The calibration module is used for acquiring the calibration matrix of the measured value and performing calibration compensation on the measured value; the measured value is a distance measurement distance of a target object obtained in the process of measuring the distance of the laser radar system in actual application;

when the measured value M > (N-1) is L+K, acquiring a specified ranging value according to the measured value, and performing calibration compensation on the measured value by adopting a calibration matrix corresponding to the specified ranging value; wherein L is the distance corresponding to the delay line, K is the length distance of the calibration box, the laser radar system is arranged at one end of the calibration box, and the target object is arranged at the other end of the calibration box;

the specific ranging value is obtained according to the measured value, specifically:

the calculation formula of the specified ranging value corresponding to the measured value is as follows: x=m% [ (N-1) ×l+k ], X being the specified ranging value.

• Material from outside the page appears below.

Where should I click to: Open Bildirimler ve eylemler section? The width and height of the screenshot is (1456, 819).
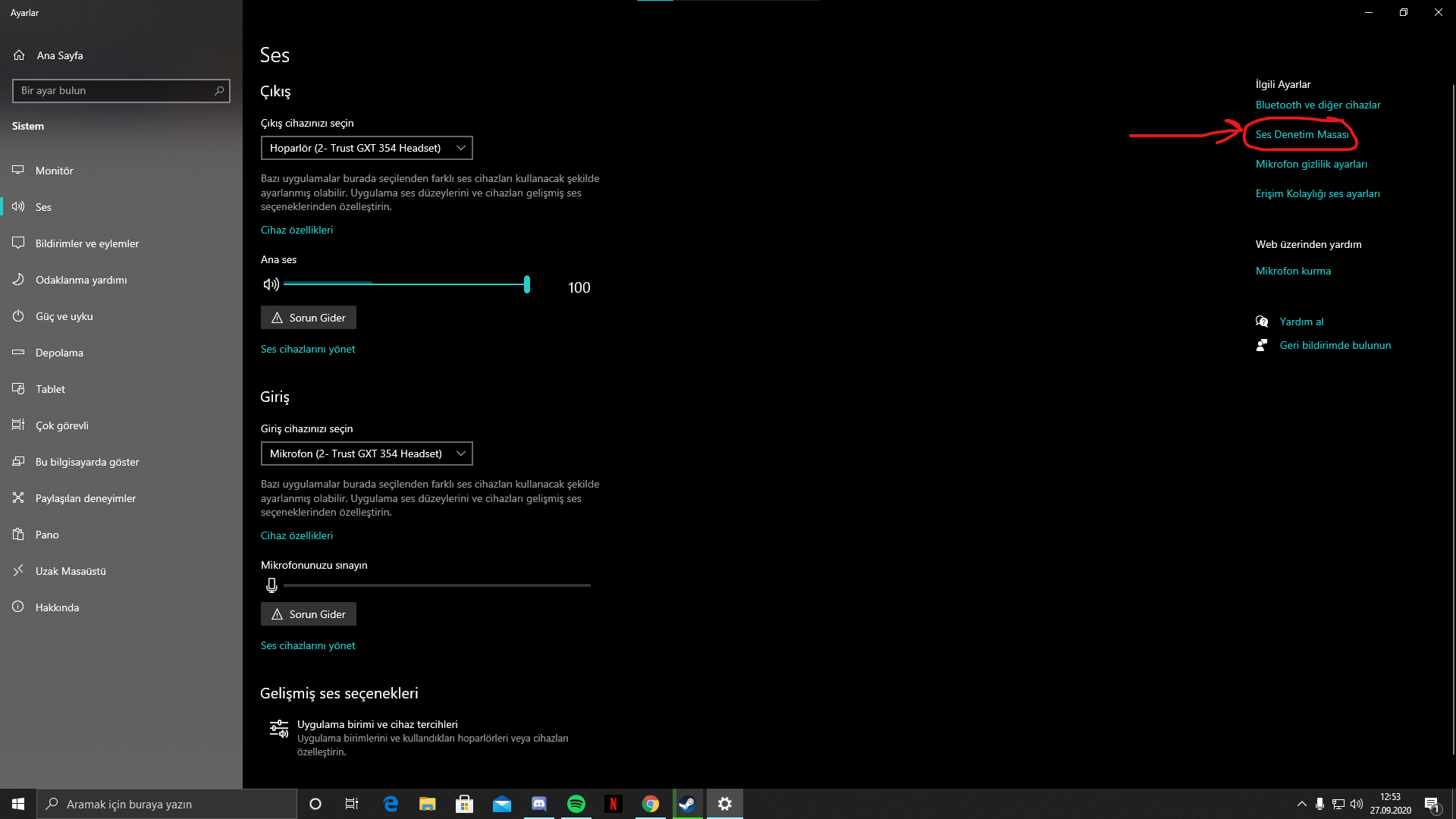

15. The calibration device of claim 14, wherein the calibration box is used to establish a calibration environment;

the processing module is used for controlling and obtaining the ranging value at the distance of (i-1) L+K, and obtaining the calibration matrix according to the difference value between the ranging value and the distance of (i-1) L+K.

16. The calibration device of claim 15, wherein when the measured value M is less than or equal to (N-1) x l+k, the calibration module performs calibration compensation on the measured value using a calibration matrix corresponding to the measured value.

17. The calibration device according to claim 15, wherein a through hole is formed in an end of the calibration box, where the target is disposed, an optical path pipeline connected to the lidar system is disposed inside the calibration box, and a light absorbing material is disposed on an inner surface of the calibration box.

18. A storage medium having stored thereon a computer program which, when executed by a processor, implements the steps of the calibration method according to any one of claims 1 to 13.

19. A ranging apparatus comprising a memory and a processor; computer program executable on said processor is stored on said processor, said processor executing the steps of the calibration method according to any one of claims 1 to 13.